Directions: The line with "The width and" marks the first line to copy, and the line with "Image resolution: width=1152" marks the last. Transcribe that stretch of the data below exactly, without pictures.

Given records:
◆ ◆ ◆

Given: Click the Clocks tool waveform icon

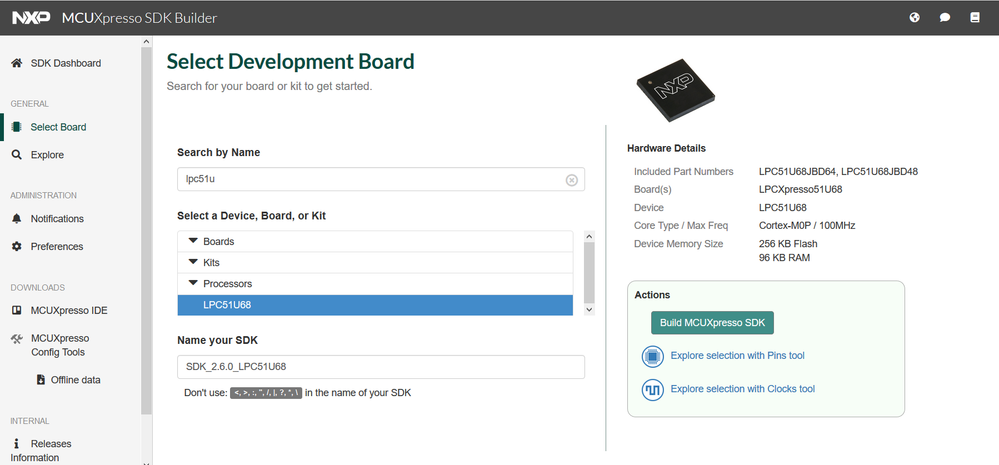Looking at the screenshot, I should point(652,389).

◆ ◆ ◆

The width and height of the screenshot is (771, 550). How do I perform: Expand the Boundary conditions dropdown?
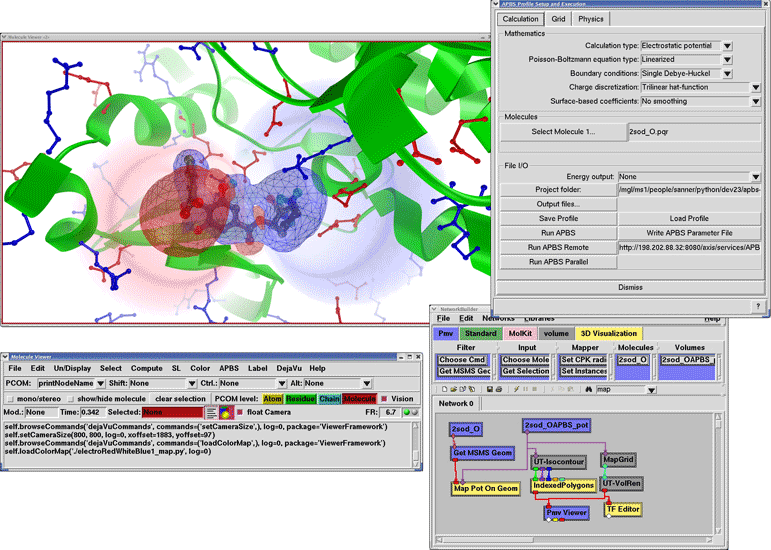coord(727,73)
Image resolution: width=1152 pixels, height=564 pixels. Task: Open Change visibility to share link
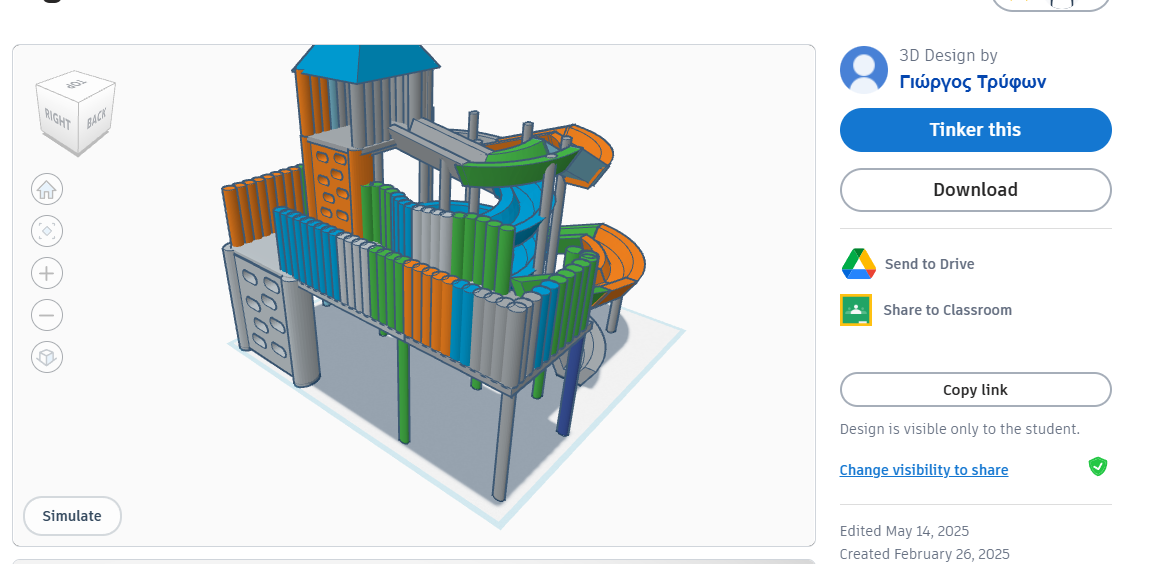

◆ ◆ ◆

Completed task:
The width and height of the screenshot is (771, 550). How do I perform: Expand the Boundary conditions dropdown?
coord(727,73)
Image resolution: width=1152 pixels, height=564 pixels. Task: Open Change visibility to share link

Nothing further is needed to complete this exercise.